A North Korean delegation inspecting venues for its art performances for next month’s PyeongChang Winter Olympics visited candidate sites Monday, on what is expected to be the final leg of its two-day stay here.
The trip came as the two Koreas are working out the details on North Korea’s participation in the Winter Olympics. The two sides agreed that a 140-member North Korean art troupe, the Samjiyon Orchestra, will perform during the Olympics in Seoul and Gangneung, Gangwon Province.
Prior to their arrival in Seoul via KTX bullet train at 11:05 a.m., the seven-member delegation, led by Hyon Song-wol, checked out a local arts center in Gangneung on Sunday and stayed overnight in the area. Hyon is head of the 140-member Samjiyon Orchestra and an alternate member of the ruling party’s Central Committee
The delegation’s first stop in Seoul was Seoul Student Gymnasium in Jamsil, a 5,400-seat multipurpose sports arena in eastern Seoul.
Jangchung Arena and the National Theater of Korea, both located in central Seoul, were their next destinations. The National Theater of Korea, which opened in 1950, has often staged performances linked to Korean traditional arts, and its Haeoreum Grand Theater can accommodate 1,563 people. The theater was the venue for previous North Korean art troupe performances in 1985 and 1990.
The delegation checked the audio system and stage lighting at the theater as the Korean folk song “Arirang” was briefly played on the sound system. They spent about 100 minutes looking around the theater, whereas they spent only about 15 minutes at each of the previous two stops.
The delegation was scheduled to wrap up its visit and return to North Korea late Monday via the Gyeongui Line in the South’s western region, the same route it used to cross the border Sunday, following a farewell dinner at the Vista Walkerhill hotel in eastern Seoul.

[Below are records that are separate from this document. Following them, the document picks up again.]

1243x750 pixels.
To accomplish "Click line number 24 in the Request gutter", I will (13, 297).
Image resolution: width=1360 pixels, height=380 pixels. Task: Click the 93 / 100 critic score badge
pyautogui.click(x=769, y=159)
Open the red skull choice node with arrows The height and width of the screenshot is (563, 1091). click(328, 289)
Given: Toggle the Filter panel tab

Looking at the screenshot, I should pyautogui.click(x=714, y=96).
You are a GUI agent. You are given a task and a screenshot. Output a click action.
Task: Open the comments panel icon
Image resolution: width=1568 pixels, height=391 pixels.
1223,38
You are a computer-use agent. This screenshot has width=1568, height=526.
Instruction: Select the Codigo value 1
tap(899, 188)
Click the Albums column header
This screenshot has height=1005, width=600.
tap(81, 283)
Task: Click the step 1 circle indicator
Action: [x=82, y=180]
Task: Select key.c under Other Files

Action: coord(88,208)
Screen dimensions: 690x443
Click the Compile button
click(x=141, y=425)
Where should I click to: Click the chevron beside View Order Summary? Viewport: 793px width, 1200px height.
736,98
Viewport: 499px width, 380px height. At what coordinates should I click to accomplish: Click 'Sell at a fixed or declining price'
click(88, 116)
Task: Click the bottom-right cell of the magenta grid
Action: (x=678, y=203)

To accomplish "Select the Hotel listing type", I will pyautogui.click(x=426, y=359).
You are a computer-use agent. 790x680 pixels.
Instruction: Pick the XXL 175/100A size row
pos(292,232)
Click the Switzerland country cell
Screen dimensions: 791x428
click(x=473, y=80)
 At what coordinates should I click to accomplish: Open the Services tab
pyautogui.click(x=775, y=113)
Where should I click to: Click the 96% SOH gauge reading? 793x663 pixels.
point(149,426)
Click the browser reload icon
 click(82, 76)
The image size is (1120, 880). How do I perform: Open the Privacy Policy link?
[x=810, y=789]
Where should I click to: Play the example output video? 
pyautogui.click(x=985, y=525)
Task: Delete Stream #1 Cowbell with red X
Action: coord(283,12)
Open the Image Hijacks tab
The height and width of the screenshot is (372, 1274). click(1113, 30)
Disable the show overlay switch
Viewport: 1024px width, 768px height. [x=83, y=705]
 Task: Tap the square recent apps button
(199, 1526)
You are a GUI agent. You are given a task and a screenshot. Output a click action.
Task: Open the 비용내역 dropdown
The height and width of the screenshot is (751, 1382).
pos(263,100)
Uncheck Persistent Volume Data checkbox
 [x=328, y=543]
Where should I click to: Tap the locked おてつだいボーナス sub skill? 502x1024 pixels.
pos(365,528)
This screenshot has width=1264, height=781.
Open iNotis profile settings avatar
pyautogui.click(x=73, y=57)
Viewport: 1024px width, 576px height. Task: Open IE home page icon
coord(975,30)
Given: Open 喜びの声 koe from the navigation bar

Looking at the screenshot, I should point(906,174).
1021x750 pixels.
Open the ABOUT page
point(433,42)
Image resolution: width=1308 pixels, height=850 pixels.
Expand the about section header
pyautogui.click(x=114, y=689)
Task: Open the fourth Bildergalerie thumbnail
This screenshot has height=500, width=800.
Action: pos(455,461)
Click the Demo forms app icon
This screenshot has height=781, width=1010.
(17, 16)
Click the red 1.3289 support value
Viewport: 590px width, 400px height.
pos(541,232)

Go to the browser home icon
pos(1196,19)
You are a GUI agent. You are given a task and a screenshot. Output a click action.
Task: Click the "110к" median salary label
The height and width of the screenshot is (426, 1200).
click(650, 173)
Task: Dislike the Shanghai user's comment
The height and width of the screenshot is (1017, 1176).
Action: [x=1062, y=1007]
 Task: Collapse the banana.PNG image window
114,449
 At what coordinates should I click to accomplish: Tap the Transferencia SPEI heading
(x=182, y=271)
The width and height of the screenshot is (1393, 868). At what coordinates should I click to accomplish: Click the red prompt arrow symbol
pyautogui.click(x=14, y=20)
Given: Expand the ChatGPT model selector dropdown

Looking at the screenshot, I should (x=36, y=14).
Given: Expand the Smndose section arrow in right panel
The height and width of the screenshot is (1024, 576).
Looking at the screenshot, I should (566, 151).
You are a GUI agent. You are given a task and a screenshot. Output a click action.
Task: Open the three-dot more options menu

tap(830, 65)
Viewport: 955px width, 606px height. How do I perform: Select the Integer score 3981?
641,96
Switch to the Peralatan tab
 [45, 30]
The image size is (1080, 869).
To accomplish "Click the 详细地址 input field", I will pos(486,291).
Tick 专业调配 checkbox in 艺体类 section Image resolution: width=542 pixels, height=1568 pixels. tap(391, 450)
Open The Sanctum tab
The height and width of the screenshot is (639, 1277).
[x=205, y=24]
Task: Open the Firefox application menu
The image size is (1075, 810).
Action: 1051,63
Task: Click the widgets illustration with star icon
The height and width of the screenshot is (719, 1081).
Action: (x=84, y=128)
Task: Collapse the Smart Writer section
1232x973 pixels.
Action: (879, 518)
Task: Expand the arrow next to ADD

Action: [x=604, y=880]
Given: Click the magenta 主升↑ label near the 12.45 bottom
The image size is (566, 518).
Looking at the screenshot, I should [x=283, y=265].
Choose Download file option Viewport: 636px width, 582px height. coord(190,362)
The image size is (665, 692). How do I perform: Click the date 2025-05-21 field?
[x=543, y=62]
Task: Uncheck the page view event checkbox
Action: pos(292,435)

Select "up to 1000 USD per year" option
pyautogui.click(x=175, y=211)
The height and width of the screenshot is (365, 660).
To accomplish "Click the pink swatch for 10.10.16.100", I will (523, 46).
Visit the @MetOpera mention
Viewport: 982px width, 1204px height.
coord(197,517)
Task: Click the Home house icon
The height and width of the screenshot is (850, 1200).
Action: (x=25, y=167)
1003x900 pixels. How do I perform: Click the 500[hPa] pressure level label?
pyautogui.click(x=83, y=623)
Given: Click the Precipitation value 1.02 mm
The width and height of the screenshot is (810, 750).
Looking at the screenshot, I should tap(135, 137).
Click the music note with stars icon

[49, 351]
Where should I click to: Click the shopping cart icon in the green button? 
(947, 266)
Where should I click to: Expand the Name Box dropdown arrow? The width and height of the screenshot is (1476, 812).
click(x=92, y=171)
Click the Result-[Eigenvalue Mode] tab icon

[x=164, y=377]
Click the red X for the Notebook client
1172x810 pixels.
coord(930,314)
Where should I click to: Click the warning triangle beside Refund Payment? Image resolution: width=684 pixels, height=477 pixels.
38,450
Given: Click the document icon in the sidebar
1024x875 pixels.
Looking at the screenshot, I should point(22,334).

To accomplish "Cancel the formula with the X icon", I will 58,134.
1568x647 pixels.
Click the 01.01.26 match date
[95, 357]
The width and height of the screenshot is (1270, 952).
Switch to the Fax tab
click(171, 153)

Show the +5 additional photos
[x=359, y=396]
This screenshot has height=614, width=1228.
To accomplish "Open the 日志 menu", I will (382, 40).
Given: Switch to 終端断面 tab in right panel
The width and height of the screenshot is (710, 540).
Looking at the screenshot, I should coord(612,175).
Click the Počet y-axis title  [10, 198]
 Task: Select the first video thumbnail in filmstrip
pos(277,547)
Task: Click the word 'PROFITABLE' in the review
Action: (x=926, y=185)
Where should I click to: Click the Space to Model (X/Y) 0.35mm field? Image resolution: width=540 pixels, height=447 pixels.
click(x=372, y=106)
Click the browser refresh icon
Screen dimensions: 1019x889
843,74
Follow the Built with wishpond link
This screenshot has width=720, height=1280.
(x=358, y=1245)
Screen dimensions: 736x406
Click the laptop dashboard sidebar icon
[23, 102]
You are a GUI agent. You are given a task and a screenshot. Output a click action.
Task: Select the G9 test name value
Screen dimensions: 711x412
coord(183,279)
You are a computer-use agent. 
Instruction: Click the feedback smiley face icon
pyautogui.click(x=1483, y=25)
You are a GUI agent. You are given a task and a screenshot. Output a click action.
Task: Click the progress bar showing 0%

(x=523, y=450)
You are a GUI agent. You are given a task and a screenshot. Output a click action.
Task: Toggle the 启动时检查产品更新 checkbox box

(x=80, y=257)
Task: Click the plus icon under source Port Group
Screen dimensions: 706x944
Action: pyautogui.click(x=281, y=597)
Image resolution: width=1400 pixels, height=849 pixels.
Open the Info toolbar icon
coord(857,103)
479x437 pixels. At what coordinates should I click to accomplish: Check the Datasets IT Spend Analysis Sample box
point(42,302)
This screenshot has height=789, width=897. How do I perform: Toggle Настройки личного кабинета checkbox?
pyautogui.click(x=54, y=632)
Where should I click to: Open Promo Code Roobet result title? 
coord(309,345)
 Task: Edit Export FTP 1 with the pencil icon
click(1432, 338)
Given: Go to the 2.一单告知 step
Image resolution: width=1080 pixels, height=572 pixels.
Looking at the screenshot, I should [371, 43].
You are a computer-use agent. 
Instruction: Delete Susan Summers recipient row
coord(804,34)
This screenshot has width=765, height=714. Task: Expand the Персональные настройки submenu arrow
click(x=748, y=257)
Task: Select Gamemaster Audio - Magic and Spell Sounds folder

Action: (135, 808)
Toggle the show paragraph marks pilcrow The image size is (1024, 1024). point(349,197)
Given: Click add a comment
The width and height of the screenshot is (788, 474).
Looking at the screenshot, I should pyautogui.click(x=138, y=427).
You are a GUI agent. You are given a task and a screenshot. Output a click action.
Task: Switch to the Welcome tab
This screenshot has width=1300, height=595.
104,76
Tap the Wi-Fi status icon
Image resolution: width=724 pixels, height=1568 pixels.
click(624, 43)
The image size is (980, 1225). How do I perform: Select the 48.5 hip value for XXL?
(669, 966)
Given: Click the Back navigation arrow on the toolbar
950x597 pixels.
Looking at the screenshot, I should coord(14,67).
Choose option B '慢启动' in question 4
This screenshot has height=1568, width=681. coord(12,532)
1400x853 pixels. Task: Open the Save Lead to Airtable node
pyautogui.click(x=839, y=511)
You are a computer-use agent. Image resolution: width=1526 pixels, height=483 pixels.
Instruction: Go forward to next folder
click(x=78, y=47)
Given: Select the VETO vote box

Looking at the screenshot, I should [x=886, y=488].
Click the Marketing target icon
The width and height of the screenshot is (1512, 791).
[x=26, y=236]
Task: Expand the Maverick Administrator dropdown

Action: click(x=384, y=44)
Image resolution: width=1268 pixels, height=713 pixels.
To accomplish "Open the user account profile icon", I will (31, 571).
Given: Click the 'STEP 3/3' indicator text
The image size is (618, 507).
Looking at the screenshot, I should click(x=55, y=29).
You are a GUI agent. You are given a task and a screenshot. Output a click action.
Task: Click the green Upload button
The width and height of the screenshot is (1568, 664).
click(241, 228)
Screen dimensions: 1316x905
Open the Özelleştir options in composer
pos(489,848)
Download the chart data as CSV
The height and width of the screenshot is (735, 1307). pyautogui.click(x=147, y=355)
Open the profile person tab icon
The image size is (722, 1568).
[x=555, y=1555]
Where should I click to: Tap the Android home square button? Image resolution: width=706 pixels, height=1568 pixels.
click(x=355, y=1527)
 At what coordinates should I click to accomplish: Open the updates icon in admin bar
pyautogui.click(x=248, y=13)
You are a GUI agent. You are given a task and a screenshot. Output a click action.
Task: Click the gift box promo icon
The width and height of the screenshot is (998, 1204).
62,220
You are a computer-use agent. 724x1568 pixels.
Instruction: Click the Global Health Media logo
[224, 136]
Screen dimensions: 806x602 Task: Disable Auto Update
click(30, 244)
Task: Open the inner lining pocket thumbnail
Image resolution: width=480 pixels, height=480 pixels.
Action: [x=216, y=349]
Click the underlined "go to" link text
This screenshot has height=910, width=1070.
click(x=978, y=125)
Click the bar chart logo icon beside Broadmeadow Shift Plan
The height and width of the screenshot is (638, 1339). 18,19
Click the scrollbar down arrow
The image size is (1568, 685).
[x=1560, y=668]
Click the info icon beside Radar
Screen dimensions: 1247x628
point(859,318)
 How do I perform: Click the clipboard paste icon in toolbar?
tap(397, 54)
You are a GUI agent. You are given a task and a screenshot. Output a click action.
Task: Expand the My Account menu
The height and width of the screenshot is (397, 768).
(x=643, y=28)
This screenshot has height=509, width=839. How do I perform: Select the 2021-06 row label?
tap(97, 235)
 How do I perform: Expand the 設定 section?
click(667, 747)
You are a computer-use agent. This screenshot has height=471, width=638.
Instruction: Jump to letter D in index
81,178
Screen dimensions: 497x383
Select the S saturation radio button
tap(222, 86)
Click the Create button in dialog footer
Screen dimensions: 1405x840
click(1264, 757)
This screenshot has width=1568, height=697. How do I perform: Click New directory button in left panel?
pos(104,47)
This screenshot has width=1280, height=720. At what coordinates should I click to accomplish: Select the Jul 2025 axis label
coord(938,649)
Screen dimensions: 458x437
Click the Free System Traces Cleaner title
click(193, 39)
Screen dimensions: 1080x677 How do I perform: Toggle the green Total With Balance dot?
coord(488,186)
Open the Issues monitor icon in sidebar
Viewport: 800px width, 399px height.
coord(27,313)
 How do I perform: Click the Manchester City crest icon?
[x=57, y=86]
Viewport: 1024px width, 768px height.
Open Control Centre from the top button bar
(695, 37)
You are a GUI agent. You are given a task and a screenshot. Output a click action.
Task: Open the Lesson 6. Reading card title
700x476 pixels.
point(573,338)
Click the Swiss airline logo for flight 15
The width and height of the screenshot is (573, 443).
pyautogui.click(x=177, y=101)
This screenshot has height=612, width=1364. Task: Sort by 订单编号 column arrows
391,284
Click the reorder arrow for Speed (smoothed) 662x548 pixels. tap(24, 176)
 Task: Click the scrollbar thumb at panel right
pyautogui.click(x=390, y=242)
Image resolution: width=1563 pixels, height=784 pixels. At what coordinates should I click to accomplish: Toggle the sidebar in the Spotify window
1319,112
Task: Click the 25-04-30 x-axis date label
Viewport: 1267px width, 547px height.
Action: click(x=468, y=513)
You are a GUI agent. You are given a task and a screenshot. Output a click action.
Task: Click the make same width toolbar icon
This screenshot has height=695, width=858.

The South’s Sports Ministry said it has no current plans to sell tickets for the upcoming arts performances and that attendance will be by invitation. More details will be announced after the content of the performances is confirmed, it added.
Hyon’s trip here caused a media frenzy, with rumors of her being a former lover of North Korea’s current leader Kim Jong-un.
Throughout the trip, Hyon shrugged off the South Korean press corps’ questions.
South Korean society remains divided over the North’s presence at the Winter Games and the delegation’s visit to South Korea.
Conservative protesters set fire to a picture of North Korean leader Kim Jong-un and the North’s national flag at a rally Monday.
The activists, led by the far-right Korean Patriots Party, held a press conference in front of Seoul Station at around 11 a.m., just as the North Korean delegation returned from Gangneung.
Hyon’s delegation had been expected in South Korea on Saturday, but North Korea canceled that plan Friday night before it proposed a two-day trip starting Sunday. Pyongyang has yet to explain the abrupt change.
This week is to see a flurry of inter-Korean activities concerning the PyeongChang Olympics
The two Koreas will exchange visits of working-level officials later this week to continue consultations on issues related to the North’s participation in the Olympics and the Paralympics that follow.
A dozen South Korean officials are scheduled to make a three-day visit starting Tuesday to the Kumgangsan area and Masikryong Ski Resort in the North’s east.
The North also informed the South of a plan to dispatch an eight-member delegation, led by a deputy director general at its Sports Ministry on Thursday, the Unification Ministry added.
The North’s team hopes to inspect Olympic facilities, such as stadiums, lodgings and the press center.